The Berry Wildlife Management Area (WMA) is currently hosting an archery season for deer hunting until Friday and recently ended a firearm season on Nov. 2. The Georgia Department of Natural Resources (DNR) has seasonal hunts throughout the Berry College academic year, where signs go up saying that all non-hunting recreation is forbidden on the WMA. The hunting includes deer, bear, turkey, small game, dove and coyote, according to the WMA website. The DNR leases the land from Berry, paying for its use during the seasons, according to Gary Will, assistant vice president of campus safety and land management. 

“We work with them [the DNR] hand in glove on the fifteen-thousand acres that we lease,” Will said. “We own it, we work on it, they work on it, and we try to maintain the dirt roads and what not.” 

However, beyond that, authority for the WMA is handled by the DNR. They provide the information on the season, including dates, regulations and available game, all found at http://georgiawildlife.com/berry-college-wma under the regulations link. They’re also the department through which hunters sign up for hunts and turn in their harvests, according to Brent Womack, a wildlife biologist with the DNR. 

The Berry WMA has a long history of use, dating back to the 1950s when it was one of the few places in Georgia that still had deer, Womack said. 

“It was actually a place where working with the state, allowed us to trap deer and relocate them on a statewide level,” Womack said. “At this point we have deer over the entire state.” 

Since the 1960s the WMA has been used as a hunting ground in designated seasons, Womack said. The seasons are short and spread out through the year. For the deer hunts, people have to sign up to be drawn into a limited quota of 1,000. In the end, about 500 actually show up, a number that Womack said is ideal. 

Besides giving hunters the opportunity to harvest game, the hunting helps to maintain the local deer population. 

“If you have an overpopulation of deer for too long, then you start to have issues with diseases and malnutrition and things like that with your deer,” Womack said. “It’s actually a benefit for the population to have the hunts to keep the numbers at a better, manageable, healthier level.” 

The goal is the same for maintaining ideal populations of all animals hunted on the WMA: to prevent aliments to the animals and overhunting. For the deer, Womack believes it has proven effective over the years. 

“We’ve been hunting them since the 1960s, and we’ve been able to maintain a good, healthy population that entire time, so that speaks directly to the soundness of ideas we’re using to manage the deer hunting,” Womack said. 
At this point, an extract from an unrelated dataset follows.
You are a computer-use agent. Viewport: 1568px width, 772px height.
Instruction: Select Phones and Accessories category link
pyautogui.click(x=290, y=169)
As part of this hunting management, when hunters get a kill, they are required to go through with the DNR to process the animal’s weight, for example. Weight and other characteristics are used to determine if there are too many or too few of an animal at that given time. As such, the hunters provide information helpful for determining if there will be a hunt in the future and the regulations that may go with it, Womack said. 
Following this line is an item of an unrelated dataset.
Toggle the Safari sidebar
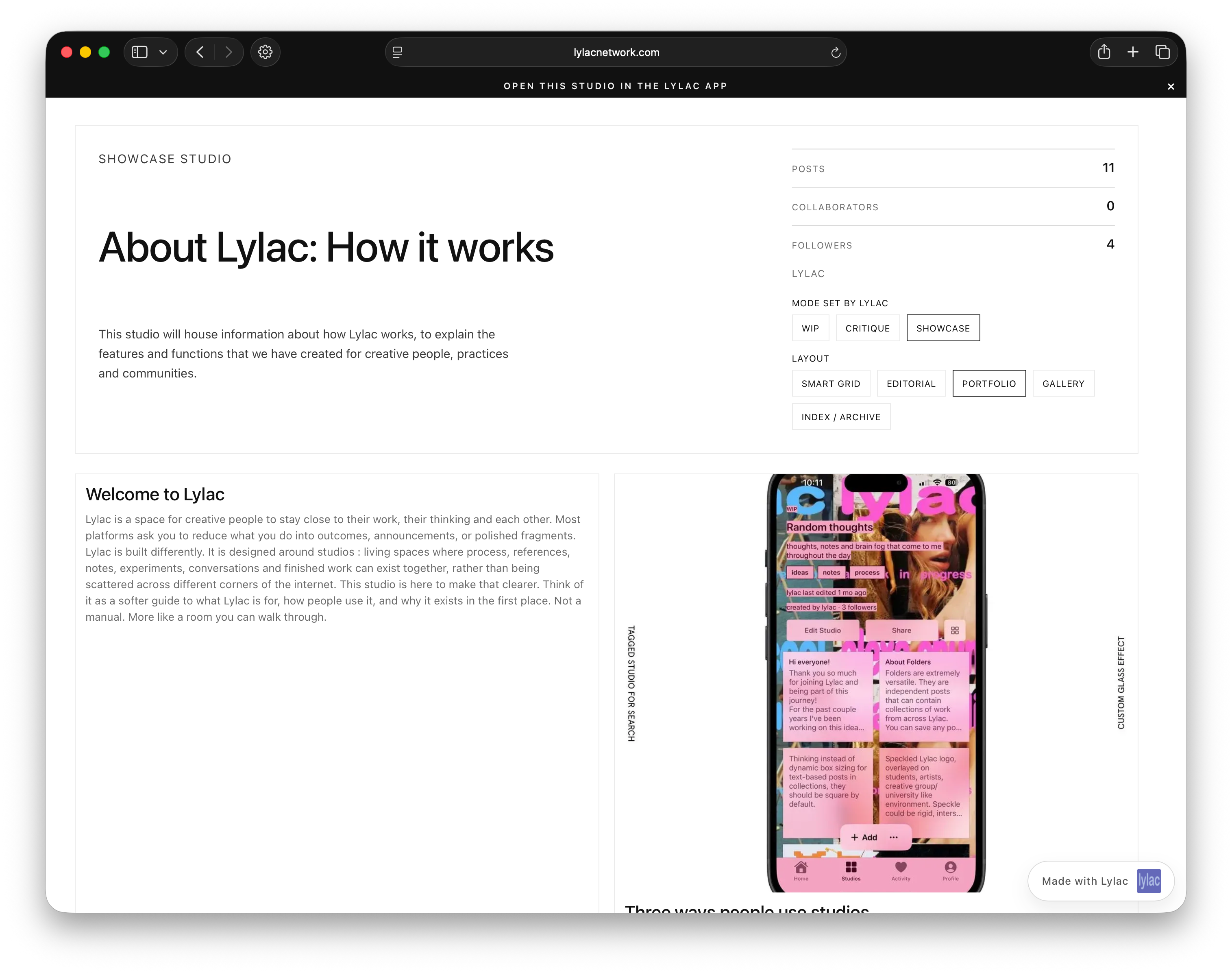The width and height of the screenshot is (1232, 973). [x=139, y=52]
Likewise, during a hunt, Womack said that it is important for Berry students and non-hunters to pay attention to the signage posted during hunting season, for safety and courtesy reasons. 

“There’ll be people hunting and they find a good spot and they’re sitting there and they’re waiting and all of a sudden [they] have someone come through the woods and scare the deer away and gotta ruin their hunt.” 

Both Will and Womack advise that everyone at Berry be aware of when the hunting seasons are happening and notice the appropriate signage to avoid interfering with a hunt.Will sends out emails shortly before the hunting seasons begin to spread the information to the Berry campus. Both Will and Womack explain that this awareness will help maintain the long friendship between DNR and Berry. 

“It’s a unique situation in the state,” Womack said. “I don’t know of any other WMA that’s this related to a college campus, so it’s just been a really fruitful relationship throughout the years and we can hope to continue that into the future.”